Le choix des mots n'est jamais innocent en politique, surtout lorsqu'il s'agit de résumer en un bref slogan tout un programme politique. En intitulant sa plate-forme électorale «Reconstruisons notre Québec» plutôt que «Construisons notre Québec», le Parti québécois dit bien ce que sera sa priorité une fois qu'il sera porté au pouvoir.
Les adversaires du Parti québécois avaient bien hâte de pouvoir mesurer la place qu'occuperait la construction du pays dans le programme péquiste et de voir comment son chef, André Boisclair, arriverait à concilier toutes les tendances au sein du camp souverainiste. Sur ce point, il semble avoir réussi à plaire à Dieu et à son père tout à la fois.
Occultée, la souveraineté ne l'est pas dans ce programme contrairement à ce que certains souverainistes craignaient. Elle occupe les quatre premières pages du programme qui décrit la démarche qu'il suivra pour réaliser son projet de faire du Québec un pays. On retrouve pour l'essentiel le cheminement adopté au congrès de juin 2005.
André Boisclair imprime toutefois sa marque. Partisan d'une accession ordonnée à l'indépendance, il a retenu la suggestion faite par Louis Bernard au moment de la course au leadership de se plier aux prescriptions de la Cour suprême sur le processus d'accession à la souveraineté. Il n'y aura pas de déclaration unilatérale d'indépendance au lendemain d'un référendum. Une proclamation d'indépendance ne viendrait qu'au terme d'une négociation d'un an avec Ottawa. La clarification est importante.
Quant au référendum, la plate-forme précise qu'«un gouvernement du PQ est résolu à tenir une consultation populaire sur la souveraineté le plus tôt possible dans son premier mandat». Le mot «résolu» est à souligner. S'il est déterminé à tenir ce référendum, le PQ d'André Boisclair ne s'y engage pas formellement. À noter que la tenue d'un référendum ne fait d'ailleurs pas partie de la liste des engagements électoraux. Cela est sage. Le chef péquiste devait se préserver une nécessaire marge de manoeuvre pour repousser la tenue d'un référendum si les conditions n'étaient pas propices.

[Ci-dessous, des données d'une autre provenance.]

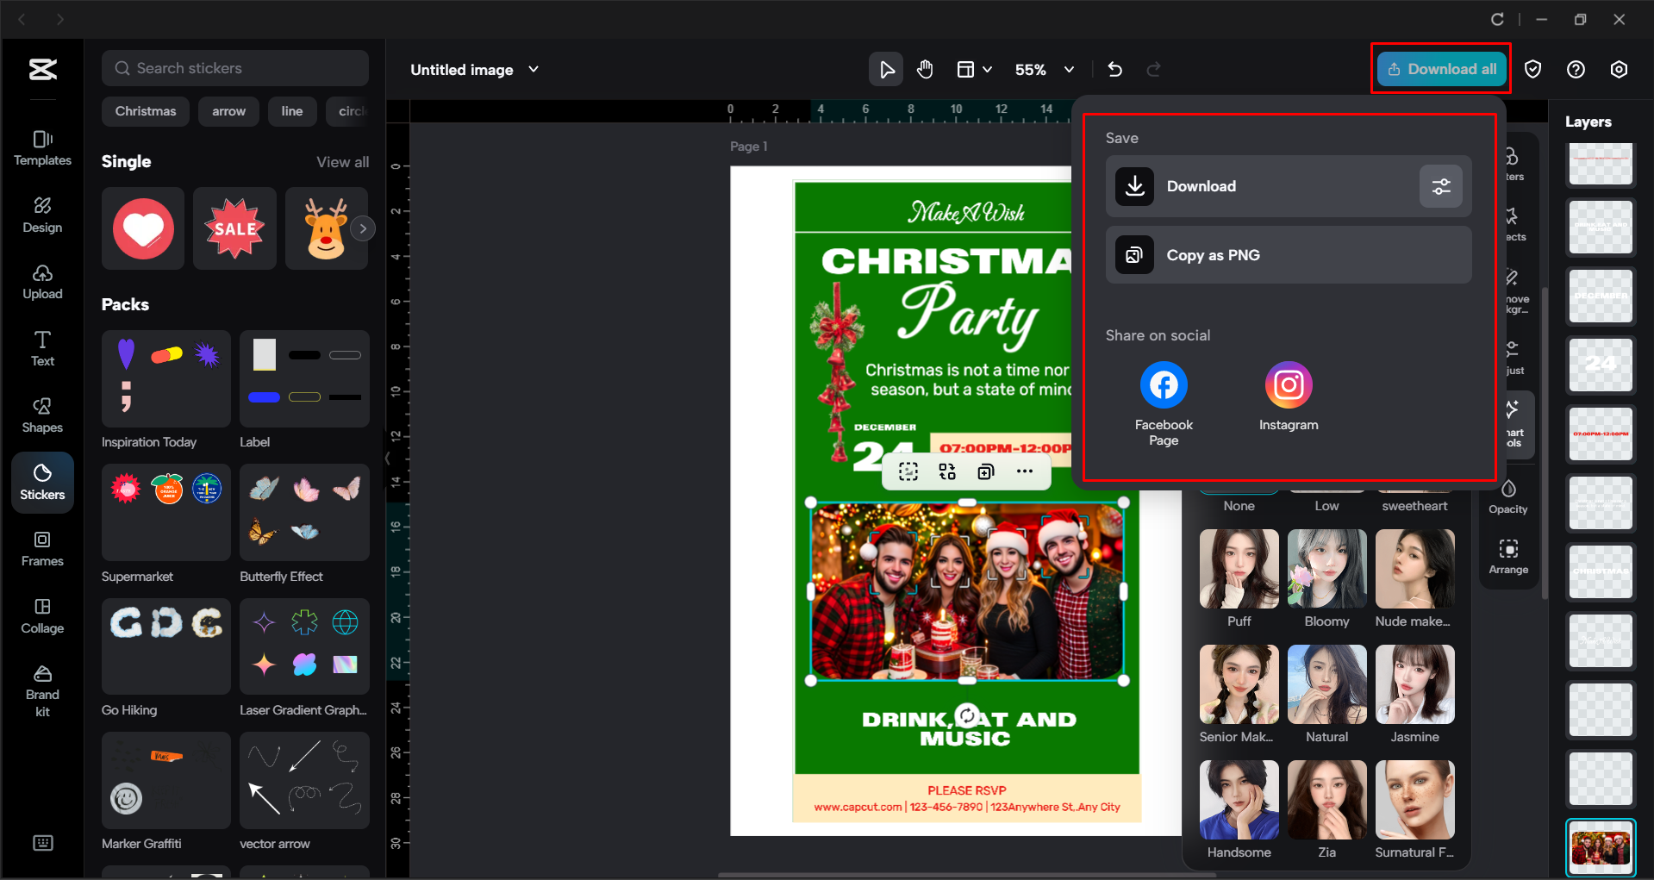Apply the Bloomy makeup effect
Image resolution: width=1654 pixels, height=880 pixels.
[1326, 569]
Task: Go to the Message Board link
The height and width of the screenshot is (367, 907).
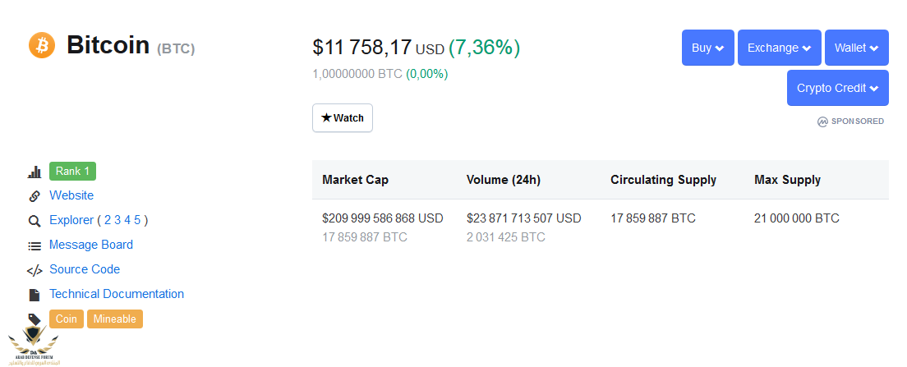Action: coord(91,245)
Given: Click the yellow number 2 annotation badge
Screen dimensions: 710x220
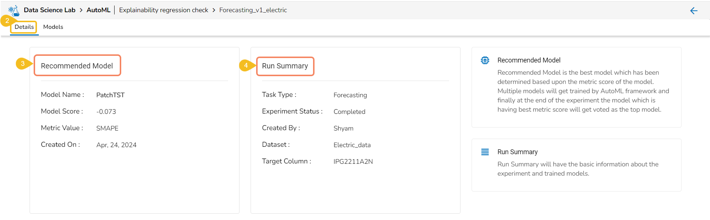Looking at the screenshot, I should pyautogui.click(x=7, y=21).
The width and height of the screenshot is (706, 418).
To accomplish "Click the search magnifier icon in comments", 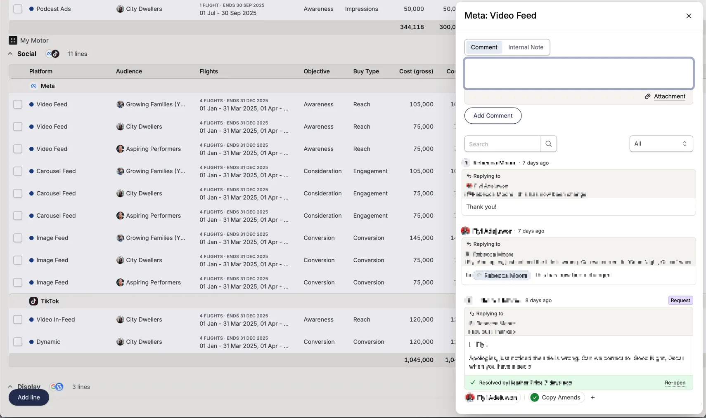I will point(548,144).
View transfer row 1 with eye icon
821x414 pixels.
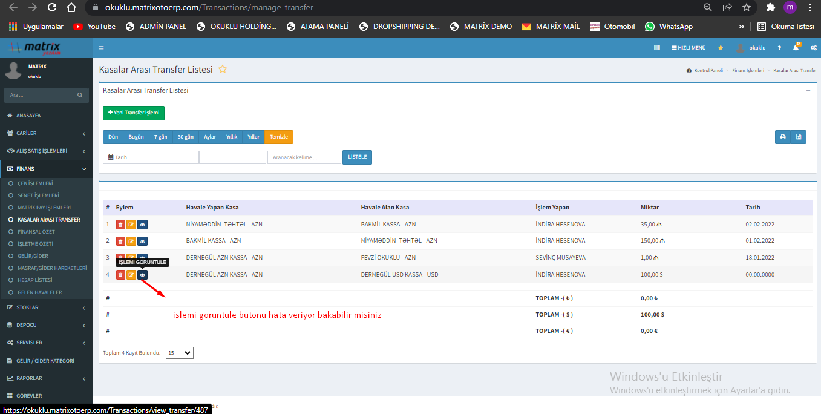pyautogui.click(x=142, y=225)
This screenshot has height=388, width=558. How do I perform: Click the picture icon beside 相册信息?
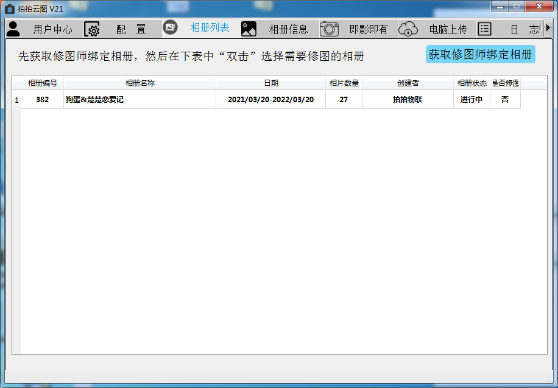coord(249,29)

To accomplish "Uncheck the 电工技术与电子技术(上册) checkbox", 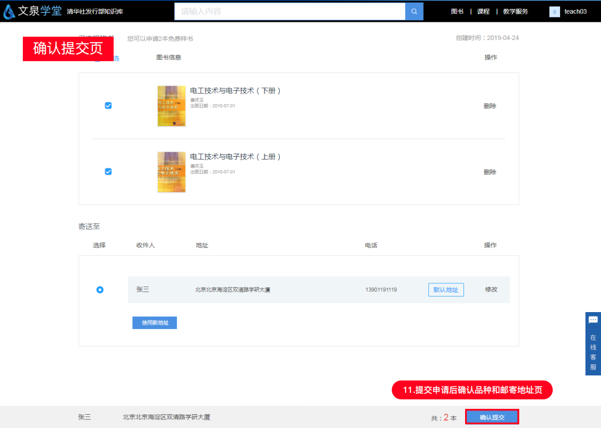I will pyautogui.click(x=108, y=172).
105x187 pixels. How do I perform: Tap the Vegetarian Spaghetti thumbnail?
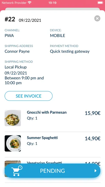coord(13,162)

A été aussi écartée l'idée de faire de ce scrutin une élection quasi référendaire en s'y présentant avec un programme de pays. André Boisclair s'en est tenu à la tradition de son parti qui a toujours été de mettre en avant un programme de gouvernement. Le choix de «Reconstruisons notre Québec» comme slogan électoral confirme qu'il s'agit d'abord de remplacer un gouvernement qui, au cours des quatre dernières années, a adopté des mesures impopulaires. Cela confirme aussi que ce sera sa priorité s'il est élu.
L'idée de «reconstruire» vient conforter l'insatisfaction de nombre d'électeurs à l'endroit du gouvernement Charest. On ne va toutefois pas jusqu'à proposer de faire table rase des politiques libérales. Si on s'engage à annuler la vente du mont Orford ou encore à revoir certains éléments de la loi 142 qui a imposé les conditions de travail aux employés du secteur public, on maintient par contre l'augmentation à 7 $ par jour du tarif des CPE tant décriée au moment où elle fut décrétée.
Les engagements péquistes se déclinent en sept chantiers qui couvrent tous les champs d'intervention de l'État québécois. Là où le PQ se singularise tout particulièrement, c'est avec cette promesse de tenir un journal de bord qui permettra de présenter une fois l'an le degré d'avancement de l'agenda référendaire et des sept chantiers. Promesse exigeante s'il en est, mais on y gagnerait énormément en transparence si elle était tenue.
L'empreinte personnelle d'André Boisclair sur ces sept chantiers est moins évidente que sur la stratégie référendaire. Si on retrouve en tête de liste des chantiers l'éducation dont il avait fait le thème principal de sa campagne au leadership, transparaissent par contre à beaucoup d'endroits les compromis faits avec les diverses tendances au sein de son parti. L'illustre particulièrement le chapitre des relations de l'État avec ses employés syndiqués. On peut s'en étonner, mais c'est conforme à ce que le PQ a toujours été, une large coalition dominée par la gauche. Même si André Boisclair aurait aimé tirer son parti un peu plus à droite, il demeure campé là où il a toujours été, au centre gauche, avec un programme social-démocrate soutenant le développement économique et le développement social.